The Mariner, whose eye is bright,
whose beard with age is hoar,
is gone; and now the Wedding-Guest
turned from the bridegroom's door.

He went like one that hath been stunned,
and is of sense forlorn:
a sadder and a wiser man
he rose the morrow morn.

The Rhyme of The Ancient Mariner

Notes of "The Ancient Mariner" by Samuel Taylor Coleridge.

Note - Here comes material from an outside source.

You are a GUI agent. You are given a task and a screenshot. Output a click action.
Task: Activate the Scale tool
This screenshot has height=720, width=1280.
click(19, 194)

The Rhyme of the Ancient Mariner

Tragic story with a final redemption; attention for the sound with rhymes, alliteration, … It is longer and more complex than medieval ballads.

Magic Elements

Recurrent magic elements, in particular numbers: 3 (Earth, Moon, Sun  or the holy trinity) is the symbol of perfection; also multiples of 3: 9, 12, 33; also 7 (the days of the creation).
In the rhyme of the ancient mariner: 3 are the guests stopped; 9 are the days the albatross live with the mariners; 7 are the days that the mariner spend alone; 7 are the fathom by the surface of a swimming spirits that push the boat when he return home; 9 is the tarots number for the hermit.
Mysterious are the glittering eyes which seem to have particular powers. The eyes of the dead crew seem to have a special nature.
The albatross is a bird of good hope and it’s also the reincarnation of the mariners that were died in the sea; the food given to the albatross is considered a symbol of  gift to nature.
The albatross is a victim and it’s comparable to the killing of Christ: both of them bring a good message; the albatross is killed with a crossbow, Christ was crucified on a cross.
The wisps around the ship when the death and the life in death are playing dies to win the lifes of the mariners.

Medieval ballads

Composed by anonymous and transmitted orally; it was acted, language was simple; It consists in a series of rapid flashes of events; one single situation with dramatic elements; presence of dialogue; four line stanzas; repetition with change of small parts to allow the storyline go on (incremental repetition); not a clear separation between magic and real elements.

Interpretations

Religious ones:
-the story of mankind (the original sin of killing the albatross, the punishment and the redemption); -the story of the Ancient Mariner as a man in a figured form;
-albatross is Christ that saves the men that only after understand it.
Others:
-The poet is the albatross that can only fly high in the sky but is killed by men and only after he is recognized as a poet;
-the Night is romanticism and the day is the enlightenment (good things on night, bad during the day);
Psychoanalytic interpretation: the albatross represents the controversial relation with his mother (of Coleridge);
The sea between what is rational and irrational (surface rational; depth irrational).